Aydın Aydın
Cumhuriyet de işte böyle 15 temmuz gibi resmen çalındı.
Kurtuluş savaşı laisizm için yapılmadı. Hilafetin devamı için yapıldı ve cumhuriyet ilan edildiğinde hilafet devam ediyordu.
Cumhuriyeti çaldılar ve hilafeti kaldırdılar.
Şimdi…
15 temmuz hain darbe girişimi oldu ve millet aynen kurtuluş savaşındaki ruh ile darbeye karşı koydu. Hedefinde ne laikliği korumak vardı ne de demokrasinin devamını sağlamak vardı.
Varsa yoksa müslümanların mevcut iktidarını korumak ve gelecek hakiki iktidarının yolunu açık tutmak vardı.
Lakin darbe savuşturuldu ve fakat sükunet oluştuktan sonra milletin korumak istediği ne varsa sanki darbe başarıya ulaşmış gibi hepsi görmezden gelindi ve her şeyin içi laiklik ve demokrasi denilen ne idugu belirsiz değerler ile dolduruldu.

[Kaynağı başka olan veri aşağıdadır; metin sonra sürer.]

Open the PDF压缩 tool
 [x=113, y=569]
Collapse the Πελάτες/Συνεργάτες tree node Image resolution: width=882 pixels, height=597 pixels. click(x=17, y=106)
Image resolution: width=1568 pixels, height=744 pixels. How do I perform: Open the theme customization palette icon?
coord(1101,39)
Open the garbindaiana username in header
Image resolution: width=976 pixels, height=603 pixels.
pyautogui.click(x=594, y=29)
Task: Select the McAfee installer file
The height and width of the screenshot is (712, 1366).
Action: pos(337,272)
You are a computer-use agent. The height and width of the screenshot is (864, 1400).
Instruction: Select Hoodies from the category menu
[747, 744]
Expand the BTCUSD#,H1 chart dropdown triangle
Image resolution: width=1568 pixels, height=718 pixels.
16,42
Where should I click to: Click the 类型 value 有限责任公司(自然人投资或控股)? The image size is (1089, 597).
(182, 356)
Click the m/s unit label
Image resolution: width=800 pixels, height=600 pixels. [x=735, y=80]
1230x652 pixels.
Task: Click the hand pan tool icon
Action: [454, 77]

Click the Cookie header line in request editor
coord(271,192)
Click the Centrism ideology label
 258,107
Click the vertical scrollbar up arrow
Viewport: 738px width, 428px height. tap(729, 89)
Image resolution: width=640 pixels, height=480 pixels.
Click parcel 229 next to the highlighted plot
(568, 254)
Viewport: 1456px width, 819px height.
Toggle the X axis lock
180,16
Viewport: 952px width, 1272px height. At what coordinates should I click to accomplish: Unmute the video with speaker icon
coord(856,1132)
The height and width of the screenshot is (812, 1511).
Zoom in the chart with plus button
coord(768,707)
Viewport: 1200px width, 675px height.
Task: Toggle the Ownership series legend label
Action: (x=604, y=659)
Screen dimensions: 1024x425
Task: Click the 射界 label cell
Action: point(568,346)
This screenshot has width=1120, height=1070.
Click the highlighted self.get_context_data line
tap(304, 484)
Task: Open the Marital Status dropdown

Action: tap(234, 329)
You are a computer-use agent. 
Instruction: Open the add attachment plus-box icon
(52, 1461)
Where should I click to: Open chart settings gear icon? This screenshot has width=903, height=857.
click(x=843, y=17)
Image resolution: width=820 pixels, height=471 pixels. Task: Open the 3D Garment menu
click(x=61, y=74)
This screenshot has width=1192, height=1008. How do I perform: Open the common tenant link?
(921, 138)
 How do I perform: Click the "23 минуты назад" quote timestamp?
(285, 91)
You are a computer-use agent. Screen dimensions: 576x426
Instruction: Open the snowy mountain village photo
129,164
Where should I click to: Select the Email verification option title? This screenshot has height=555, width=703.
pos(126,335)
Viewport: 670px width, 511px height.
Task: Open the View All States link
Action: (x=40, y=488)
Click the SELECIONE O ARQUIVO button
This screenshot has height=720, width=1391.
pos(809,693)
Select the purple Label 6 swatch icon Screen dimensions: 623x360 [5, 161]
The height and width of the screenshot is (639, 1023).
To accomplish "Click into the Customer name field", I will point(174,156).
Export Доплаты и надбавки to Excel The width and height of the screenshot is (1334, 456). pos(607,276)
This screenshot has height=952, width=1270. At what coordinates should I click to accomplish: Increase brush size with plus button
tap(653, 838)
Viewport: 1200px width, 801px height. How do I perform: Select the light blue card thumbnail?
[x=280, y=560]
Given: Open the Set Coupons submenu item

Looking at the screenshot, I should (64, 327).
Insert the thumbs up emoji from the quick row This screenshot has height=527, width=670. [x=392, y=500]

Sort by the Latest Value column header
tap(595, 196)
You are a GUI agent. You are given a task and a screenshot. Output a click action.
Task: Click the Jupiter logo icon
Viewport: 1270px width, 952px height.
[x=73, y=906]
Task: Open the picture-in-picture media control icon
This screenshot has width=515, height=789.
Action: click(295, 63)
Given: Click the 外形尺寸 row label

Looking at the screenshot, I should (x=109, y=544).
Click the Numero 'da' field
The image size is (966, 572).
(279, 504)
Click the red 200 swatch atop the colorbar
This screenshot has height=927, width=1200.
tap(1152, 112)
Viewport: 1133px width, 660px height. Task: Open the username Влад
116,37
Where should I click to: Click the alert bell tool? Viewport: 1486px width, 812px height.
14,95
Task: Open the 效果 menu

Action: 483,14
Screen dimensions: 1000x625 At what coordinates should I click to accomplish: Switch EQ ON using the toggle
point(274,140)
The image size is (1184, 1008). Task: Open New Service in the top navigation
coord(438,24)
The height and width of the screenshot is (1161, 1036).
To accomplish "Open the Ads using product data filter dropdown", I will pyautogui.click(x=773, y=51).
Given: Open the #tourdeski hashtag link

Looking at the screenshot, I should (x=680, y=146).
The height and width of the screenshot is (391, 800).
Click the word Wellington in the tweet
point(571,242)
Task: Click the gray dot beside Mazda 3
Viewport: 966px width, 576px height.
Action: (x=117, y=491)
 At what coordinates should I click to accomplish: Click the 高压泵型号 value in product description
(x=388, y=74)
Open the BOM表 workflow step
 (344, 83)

Milletin içine kan koyduğu iradesi böylece yine çalınmış oldu.
Anlaşılıyor ki…. İslam milleti küçük cihadı çok iyi yapıyor da iş büyük cihada geldiğinde resmen ve fiilen tosluyor ve çuvalliyor.
Büyük cihad diye bütün kitaplarımız “nefis terbiyesi” diye yazıyor. Hepsi böyle yazıyor.
En son İbrahim Canan hocanın kutub u sitte şerhinde mevcut hadisin serhine baktım… O da öyle yazıyor. Bir iki kere hadis tekrarıni yapmış ve bir kaç kere de nefis teelrbiyesi kelimeleri… Al sana hadis şerhi… Hem de profesör dilinden.
Halbuki hadis düzen kurmayı ve korumayı ifade ediyor
Eğer büyük cihadı kendi nefsimizle fiskos yapmayı ogutlemek şeklinde değil de toplumun düzenini kurmak ve korumak şeklinde anlasaydık ve böylece ilmihal haline getirseydik kurtuluş savaşından sonra cumhuriyetimiz, 15 temmuz darbesi teşebbüsünden sonra kazandığımız zafer de laiklik ve demokrasi diye çalınmaz ve çalınamaz idi.
Silahla yapamadıklarını silahsız mi yapabilecekler idiler?
Bilseydik yapamazdılar ama şimdi yapabildiler.
Çünkü bilmiyoruz. Bildiklerimiz de yanlış bilgiler.